Immediately, I rip the headphones out of my ears and rise from my chair. I feel like a prisoner who is about to walk the Green Mile, coupled with the fear and anticipation of a speeding driver who has cocaine in the trunk and a few beers in him as he gets pulled over by the red and blue lights of a police car. I pray the authorities will be kind and just, rather than harsh and strict. My fate is no longer in my hands.
As I leave my cubicle and walk down the hallway, I gaze out of the windows at the sunny, warm spring day and think of a time of innocence: the days of recess and nap time. Worries were nonexistent and my supervisors gave me stickers. Sometimes even gold stars.
Turning the corner to my right marks the final leg of the journey. I can see the fake wooden door from here and my heart beats slowly and loudly as if I had a body buried under my floorboards in an Edgar Allen Poe story. I pat my left pocket to make sure I have a pen and glance down to ensure my fly is up.
Her door is closed and I stand there momentarily, staring up into the overhead florescent lights. “What a waste of my time,” I think. “I could be doing actual work right now. Or, you know, refreshing my Twitter feed.”

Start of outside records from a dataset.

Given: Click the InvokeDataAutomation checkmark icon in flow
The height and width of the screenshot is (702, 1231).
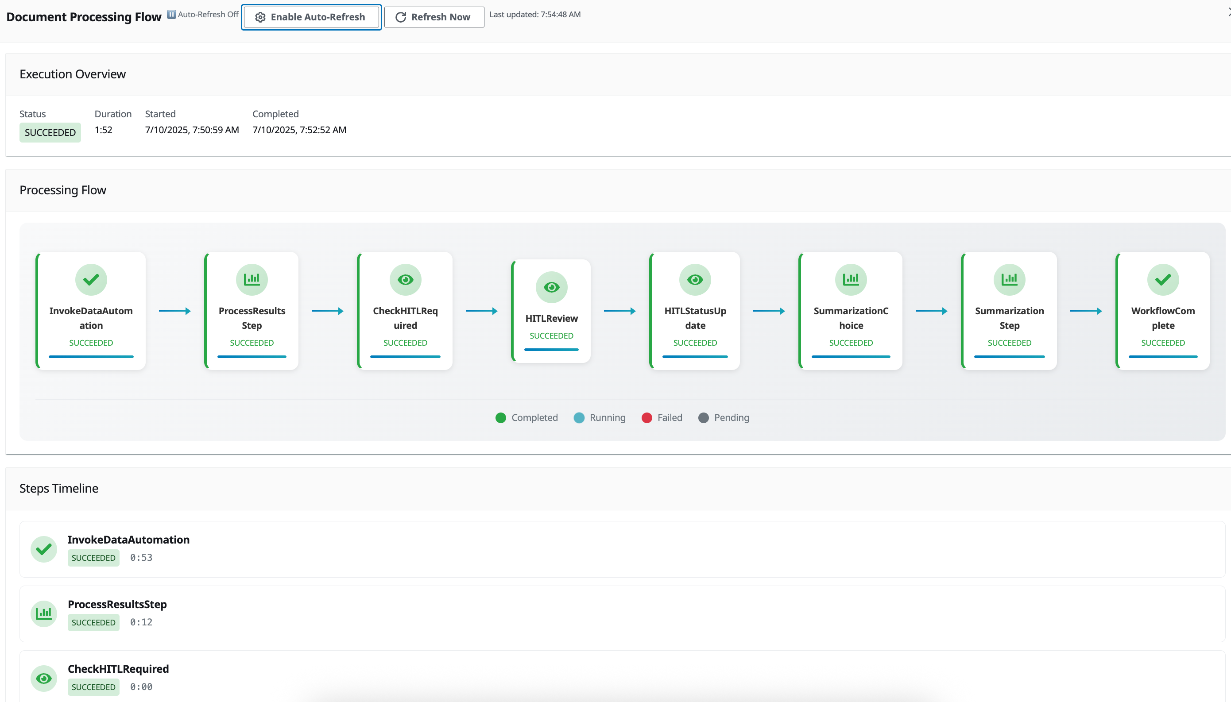Looking at the screenshot, I should coord(91,280).
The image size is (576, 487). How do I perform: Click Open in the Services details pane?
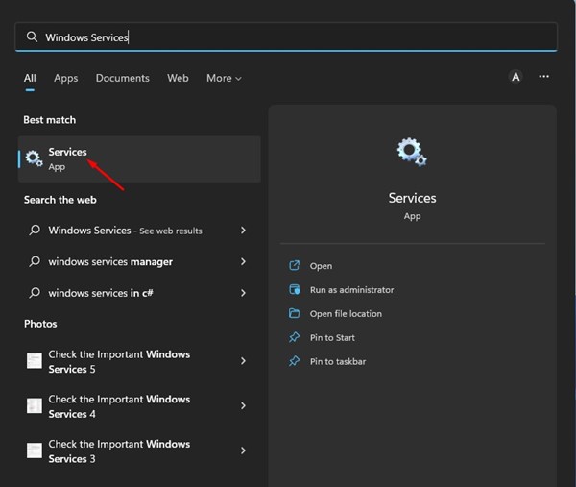(321, 266)
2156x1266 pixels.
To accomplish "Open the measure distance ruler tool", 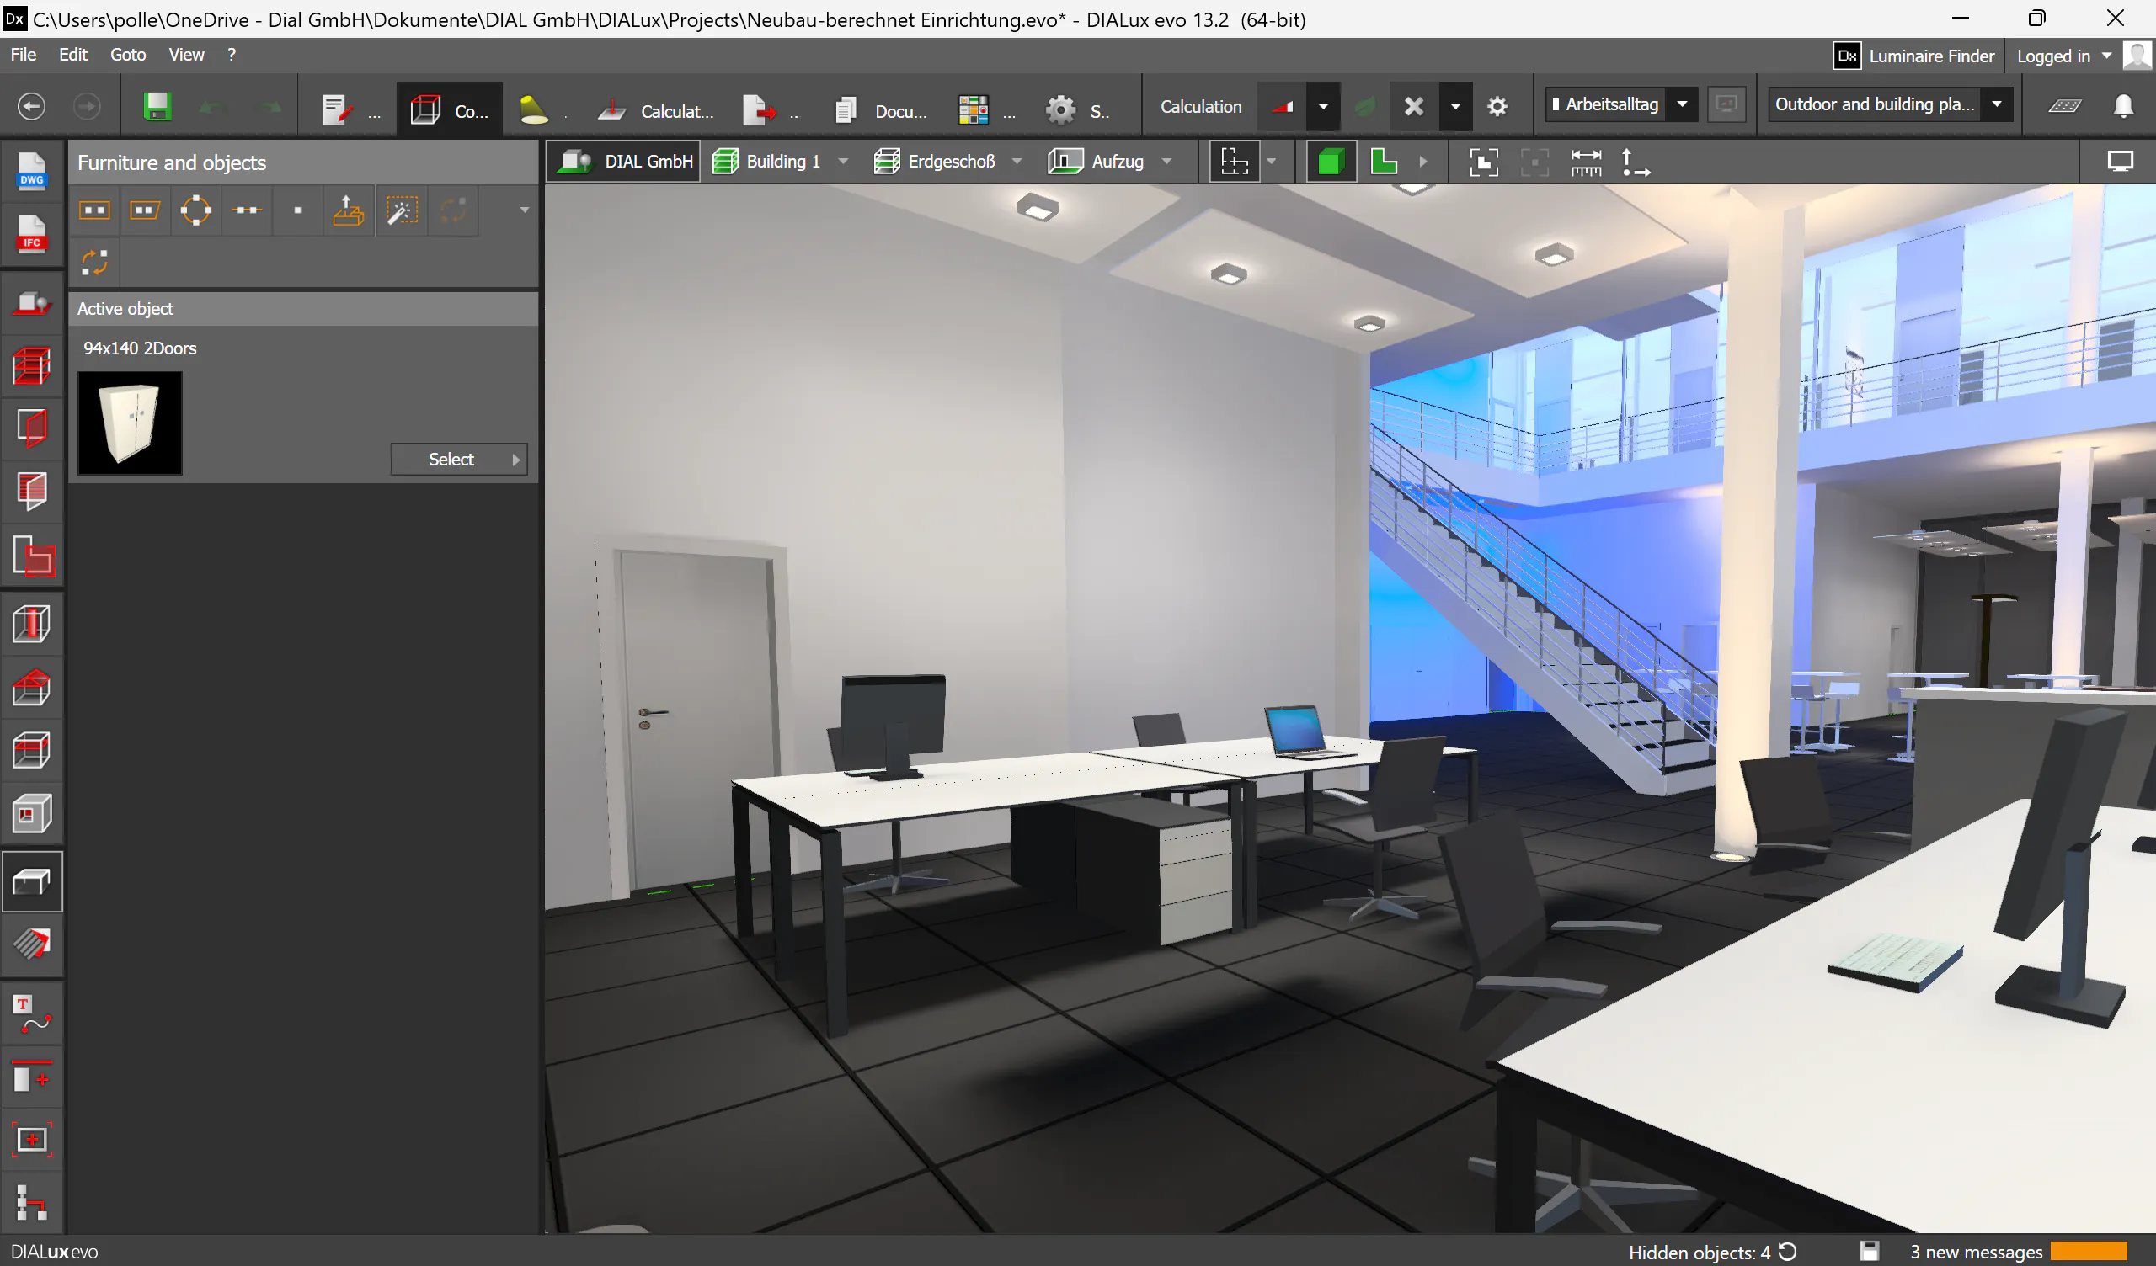I will [x=1585, y=162].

I square up to the boss’s door and in tune with my heartbeat, I knock twice and close my eyes. “Come in,” the oddly masculine voice reverberates through the door. It consumes my ears and soul simultaneously.
Gripping the cold, steel handle, I stand up straight, lift my head, take a deep breath, and think to myself, “Deny ‘til you die.”
“You wanted to see me?”
The voice that replies to my reasonable request is so cold it sends a shiver down my veins in a way ice fishers must feel when they slip in the depths of the Arctic waters. The chill of inevitable doom grips me much harder than fear of consequence. I am done for, and we both know it.
Sitting down in the cheap, rounded chair finished in stained fabric in an office of bare white walls actually brings me solace rather than the feeling of entrapment. Who does she think she is? What gives her the right? So what if I snuck out of work early five times last week? I dare you to embark on a power trip.
With a renewed air of smug confidence, I sit up straight and display my best IDGAF face. Send me to HR again. Make me rewrite that stack of reports. Do your worst.
But what comes next is a shock. The unexpected happens. The odds ever against my favor, odds worse than correctly filling out an NCAA bracket, are defeated by lone chance. She looks me dead in the eyes and smiles.
“I just wanted to say you did a good job with the last stack of reports. We were all impressed.”
Like an angel, I sprout wings and soar, my head so high in the clouds. I had overcome all odds. I became undefeatable. I had conquered this woman–professionally, of course. Only one thing can ground my confidence, and that thing happens just as I turn my back on the beast to leave the arena as victor.
“Also, I’m going to need you to work late Friday. Since you did such a good job, we’re going to make you lead reports analyst. I hope you didn’t have any plans.”
I had to take an Ativan halfway through reading this.